[Trecho para leitura]

+ + +

Era a solidão de uma vitória sozinho, porque não tinha ninguém para compartilhá-la; a solidão de não fazer parte de nada, o que faz de você um estranho. Leva para longe de seu lugar e coloca-o em um lugar que você não conhece, e nesse lugar você se dá conta que o que realmente importa é lugar que você deixou.
Às vezes, o desenraizamento pode ser uma cura ou uma transformação radical. Este foi meu terceiro “Covid” foi quando fui enviado para Córdoba de 1990 a 1992. A raiz deste período remonta ao meu modo de comandar, primeiro como provincial e depois como reitor. Eu certamente tinha feito algo de bom, mas às vezes eu era muito severo. Em Córdoba eles me fizeram o favor e tinham razão.
Passei um ano, dez meses e treze dias naquela residência jesuíta. Celebrava a missa, confessava e oferecia direção espiritual, mas nunca saia de casa, exceto quando ia aos correios. Foi uma espécie de quarentena, de isolamento, como aconteceu com muitos de nós nos últimos meses, e me fez bem. Isso me levou a amadurecer ideias: eu escrevia e rezava muito. Até então eu tinha tido uma vida ordenada na Companhia, baseada na minha experiência primeiro como professor dos noviços e depois de governo a partir de 1973, quando fui nomeado provincial, até 1986, quando terminei meu mandato como reitor. Tinha me acomodado com aquele modo de vida. Mas um desenraizamento como aquele, que você é mandado para algum lugar remoto e o colocam como professor substituto, abala tudo. Seus hábitos, seus reflexos comportamentais, suas linhas de referência cristalizadas ao longo do tempo, tudo isso se transformou desapareceu e você deve aprender a viver novamente, a colocar sua existência novamente em ordem.
Daquele período, hoje, me impressionam três coisas. Primeiro, a capacidade de rezar que me foi doada. Em segundo lugar, as tentações que eu sentia. E terceiro – e isto é o mais estranho – que eu tenha lido na época, por acaso, os trinta e sete volumes da “História dos Papas” de Ludwig Pastor. Poderia ter escolhido um romance, algo mais interessante. Pensando onde estou agora, me pergunto por que Deus me inspirou a ler exatamente aquela obra naquele momento. Com aquela vacina, o Senhor me preparou. Uma vez que se conhece aquela história, não há muito que possa surpreendê-lo sobre o que acontece na Cúria Romana e na Igreja de hoje. Me ajudou muito!

+ + +

Registros extraídos de um conjunto de dados:
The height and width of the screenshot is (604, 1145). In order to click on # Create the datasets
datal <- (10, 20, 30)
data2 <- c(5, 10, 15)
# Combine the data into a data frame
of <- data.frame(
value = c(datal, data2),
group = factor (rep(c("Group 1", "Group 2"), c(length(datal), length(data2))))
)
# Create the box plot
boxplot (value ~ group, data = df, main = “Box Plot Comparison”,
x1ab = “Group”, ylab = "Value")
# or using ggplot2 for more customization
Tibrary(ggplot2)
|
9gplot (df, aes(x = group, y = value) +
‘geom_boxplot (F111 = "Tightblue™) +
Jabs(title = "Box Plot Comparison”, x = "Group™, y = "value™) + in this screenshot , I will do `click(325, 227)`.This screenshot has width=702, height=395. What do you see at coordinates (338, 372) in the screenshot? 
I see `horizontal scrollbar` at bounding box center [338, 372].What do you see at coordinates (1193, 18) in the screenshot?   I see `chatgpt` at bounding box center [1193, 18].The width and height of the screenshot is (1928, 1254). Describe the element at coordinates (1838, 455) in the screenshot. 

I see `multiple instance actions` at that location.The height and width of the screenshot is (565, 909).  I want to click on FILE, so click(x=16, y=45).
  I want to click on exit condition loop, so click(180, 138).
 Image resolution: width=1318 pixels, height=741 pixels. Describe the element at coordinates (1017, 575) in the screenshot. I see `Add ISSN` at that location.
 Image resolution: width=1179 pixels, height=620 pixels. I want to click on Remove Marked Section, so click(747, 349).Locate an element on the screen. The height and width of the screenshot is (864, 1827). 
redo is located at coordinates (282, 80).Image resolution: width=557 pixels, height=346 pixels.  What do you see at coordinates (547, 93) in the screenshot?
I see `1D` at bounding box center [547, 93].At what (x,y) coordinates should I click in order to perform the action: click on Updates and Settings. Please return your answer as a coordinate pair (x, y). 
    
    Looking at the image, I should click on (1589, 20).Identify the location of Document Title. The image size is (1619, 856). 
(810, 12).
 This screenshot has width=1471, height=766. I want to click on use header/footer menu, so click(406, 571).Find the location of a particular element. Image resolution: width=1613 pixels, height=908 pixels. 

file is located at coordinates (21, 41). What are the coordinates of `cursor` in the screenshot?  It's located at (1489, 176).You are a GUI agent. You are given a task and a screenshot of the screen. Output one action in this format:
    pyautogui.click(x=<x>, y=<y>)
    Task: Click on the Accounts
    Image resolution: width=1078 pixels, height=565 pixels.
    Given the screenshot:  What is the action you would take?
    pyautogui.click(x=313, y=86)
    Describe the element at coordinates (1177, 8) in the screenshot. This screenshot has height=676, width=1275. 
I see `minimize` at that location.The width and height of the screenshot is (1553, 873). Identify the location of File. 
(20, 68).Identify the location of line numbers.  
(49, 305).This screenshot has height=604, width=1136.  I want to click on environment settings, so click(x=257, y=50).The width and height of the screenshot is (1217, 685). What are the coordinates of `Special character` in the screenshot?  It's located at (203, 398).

+ + +

[Perguntas]
a - Reproduza sem alterações a parte do trecho sobre a estadia em Córdoba que começa em "Era a solidão" e vai até "que você deixou.".
b - Segundo o trecho sobre a estadia em Córdoba, quanto tempo foi passado naquela residência jesuíta?

[Respostas abaixo]
a -
Era a solidão de uma vitória sozinho, porque não tinha ninguém para compartilhá-la; a solidão de não fazer parte de nada, o que faz de você um estranho. Leva para longe de seu lugar e coloca-o em um lugar que você não conhece, e nesse lugar você se dá conta que o que realmente importa é lugar que você deixou.

b - Um ano, dez meses e treze dias.